Surprises are the stuff of science, but some discoveries are more surprising than others. This column is where I’ll share some findings that strike me as most unexpected.
Biomineralization has long been recognized as an important albeit not always appreciated process in microbiology. Too bad, because microbes have literally made mountains. They have formed huge rock deposits, such as the celebrated White Cliffs of Dover, these being the accumulation of calcium carbonate shells of the alga, Emiliania huxleyi. As with these carbonate shells, microorganisms most often deposit such minerals extracellularly. For other examples discussed in this blog, click here and here.

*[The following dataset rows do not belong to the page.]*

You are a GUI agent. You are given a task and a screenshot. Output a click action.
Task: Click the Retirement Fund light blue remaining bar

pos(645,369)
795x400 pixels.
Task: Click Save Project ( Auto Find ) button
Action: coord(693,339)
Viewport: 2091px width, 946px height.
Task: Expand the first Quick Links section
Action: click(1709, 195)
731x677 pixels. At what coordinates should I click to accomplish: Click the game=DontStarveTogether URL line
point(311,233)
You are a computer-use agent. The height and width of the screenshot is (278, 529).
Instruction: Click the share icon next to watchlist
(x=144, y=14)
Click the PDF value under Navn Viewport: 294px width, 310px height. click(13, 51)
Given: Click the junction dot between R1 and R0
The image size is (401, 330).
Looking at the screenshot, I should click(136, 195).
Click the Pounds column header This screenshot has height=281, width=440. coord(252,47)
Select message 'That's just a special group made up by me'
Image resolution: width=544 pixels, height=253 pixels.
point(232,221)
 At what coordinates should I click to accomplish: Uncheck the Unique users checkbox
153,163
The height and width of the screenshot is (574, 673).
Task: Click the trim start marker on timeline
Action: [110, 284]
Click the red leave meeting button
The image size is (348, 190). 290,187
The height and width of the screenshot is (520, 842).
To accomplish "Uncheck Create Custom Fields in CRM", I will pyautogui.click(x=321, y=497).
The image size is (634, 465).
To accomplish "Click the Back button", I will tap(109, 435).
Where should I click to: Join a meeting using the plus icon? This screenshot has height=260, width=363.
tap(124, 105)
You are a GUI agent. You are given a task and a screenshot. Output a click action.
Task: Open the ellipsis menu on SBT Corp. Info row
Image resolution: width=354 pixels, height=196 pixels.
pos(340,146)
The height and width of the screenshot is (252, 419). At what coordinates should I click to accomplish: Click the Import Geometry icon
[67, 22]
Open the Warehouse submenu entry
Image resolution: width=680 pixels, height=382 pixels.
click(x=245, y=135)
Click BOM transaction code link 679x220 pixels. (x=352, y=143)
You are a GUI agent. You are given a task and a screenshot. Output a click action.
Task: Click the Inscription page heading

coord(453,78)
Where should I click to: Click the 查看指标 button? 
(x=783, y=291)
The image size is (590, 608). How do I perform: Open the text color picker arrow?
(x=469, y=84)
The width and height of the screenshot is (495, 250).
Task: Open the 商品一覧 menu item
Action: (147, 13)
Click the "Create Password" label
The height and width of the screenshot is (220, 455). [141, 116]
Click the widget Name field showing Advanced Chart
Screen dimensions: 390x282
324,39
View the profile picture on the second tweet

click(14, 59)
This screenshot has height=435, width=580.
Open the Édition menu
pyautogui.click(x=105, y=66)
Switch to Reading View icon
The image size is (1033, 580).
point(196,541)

Only in rare cases are minerals accumulated within microbes. The iron-containing magnetic inclusions called magnetosomes made by magnetotactic bacteria are one example of such intracellular biomineralization. Forming these ‘biomagnets’ within the cell makes sense, as it enables the cell to orient itself in a magnetic field. The sulfur bacteria also deposit their sulfur-storage granules intracellularly. That has been pretty much it for mineral inclusions within bacteria, until the recent discovery of calcified microcannonball-like bodies inside a new species of cyanobacteria. It’s nothing like anything you’ve seen before.
The waters of a Mexican volcanic lake, Lago de Alchichica, harbor microbialites (aka stromatolites or sedimentary deposits whose formation is influenced by microbial mat communities). Here lives Candidatus Gloeomargarita lithophora, a newly identified cyanobacterial species descended from an early cyanobacterial branch. The cells are stuffed full of spherical bodies of a rare calcium carbonate mineral called benstonite. Surprisingly, these benstonite spheres contain as much magnesium, strontium and barium as they do calcium. These metals are not found at these concentrations in the lake water, suggesting that the cells are acquiring them through an active transport system. Each cell contains on average 20 inclusions. Conveniently, these cyanobacteria can be grown in aquaria containing microbialites from the lake, where they form phototrophic biofilms on the glass walls.
It would be nice if I could round out the story by giving a good reason why the cyanobacteria make these unusual structures but, as yet, this is all pretty speculative. One possibility suggested by the authors: since these microcannonballs alter a cell’s buoyancy, they could perhaps be used as ballasts so the bacterium could sink to the bottom of the lake (although it’s surely not obvious why these photosynthetic organisms would want to do that). Or maybe these calcified nuggets are a by-product of photosynthesis under low CO2 conditions. At such times, cyanobacteria can fix carbon using bicarbonate as their CO2 source. Converting bicarbonate to CO2 raises the pH, which promotes calcification. These two explanations are not mutually exclusive and, who knows, there may be others.
Whatever the answer turns out to be as to their cellular role, these strange intracellular structures add to the growing list of microbial biomineralization activities. In addition, this finding highlights the extensive biochemical repertoire of the cyanobacteria, organisms that have played a key role in the formation of our oxygen-rich atmosphere and the evolution of life on Earth. And while calcification by cyanobacteria is not news per se, its intracellular localization is. Fossils dating from at least 700 million years ago contain extracellular calcium carbonate deposits whose formation has been linked to rising pH due to the photosynthetic activity of marine cyanobacteria. This process took place on a large scale and produced large reefs. Whether the intracellular benstonite spheres could have contributed to the geological record of cyanobacteria is an open question and a difficult one to answer. The small size of the inclusions makes it hard to identify such structures in the fossil record. However, the unique chemical composition of these bodies, containing barium and strontium, may provide geological evidence for the activity of these organisms. For a commentary on this subject by an expert on cyanobacterial paleontology, click here.
So there you have it, a novel yet ancient cyanobacterium stuffed full of cannonballs of a rare mineral and we don’t have a clue as to why. As discoveries go, this one is surprising. Who would have thought it!